Reproduce each of the rows below word for word.

▶ _Target pointing data_
= = = =

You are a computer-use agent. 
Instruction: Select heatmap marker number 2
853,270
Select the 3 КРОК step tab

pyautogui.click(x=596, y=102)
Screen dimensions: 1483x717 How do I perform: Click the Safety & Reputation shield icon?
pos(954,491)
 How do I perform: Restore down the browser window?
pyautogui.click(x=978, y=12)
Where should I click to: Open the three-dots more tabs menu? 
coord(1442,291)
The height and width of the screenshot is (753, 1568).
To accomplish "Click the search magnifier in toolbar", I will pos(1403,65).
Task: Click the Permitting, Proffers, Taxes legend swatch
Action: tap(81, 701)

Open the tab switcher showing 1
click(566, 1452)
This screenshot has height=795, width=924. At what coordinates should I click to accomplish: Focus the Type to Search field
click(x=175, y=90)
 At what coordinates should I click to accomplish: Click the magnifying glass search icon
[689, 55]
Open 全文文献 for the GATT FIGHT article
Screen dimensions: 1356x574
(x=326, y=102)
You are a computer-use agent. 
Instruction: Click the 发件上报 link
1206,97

= = = =

▶ _RESULT OF THIS EXERCISE_
You are a computer-use agent. 
Instruction: Select heatmap marker number 2
853,270
Select the 3 КРОК step tab

pyautogui.click(x=596, y=102)
Screen dimensions: 1483x717 How do I perform: Click the Safety & Reputation shield icon?
pos(954,491)
 How do I perform: Restore down the browser window?
pyautogui.click(x=978, y=12)
Where should I click to: Open the three-dots more tabs menu? 
coord(1442,291)
The height and width of the screenshot is (753, 1568).
To accomplish "Click the search magnifier in toolbar", I will pos(1403,65).
Task: Click the Permitting, Proffers, Taxes legend swatch
Action: tap(81, 701)

Open the tab switcher showing 1
click(566, 1452)
This screenshot has height=795, width=924. At what coordinates should I click to accomplish: Focus the Type to Search field
click(x=175, y=90)
 At what coordinates should I click to accomplish: Click the magnifying glass search icon
[689, 55]
Open 全文文献 for the GATT FIGHT article
Screen dimensions: 1356x574
(x=326, y=102)
You are a computer-use agent. 
Instruction: Click the 发件上报 link
1206,97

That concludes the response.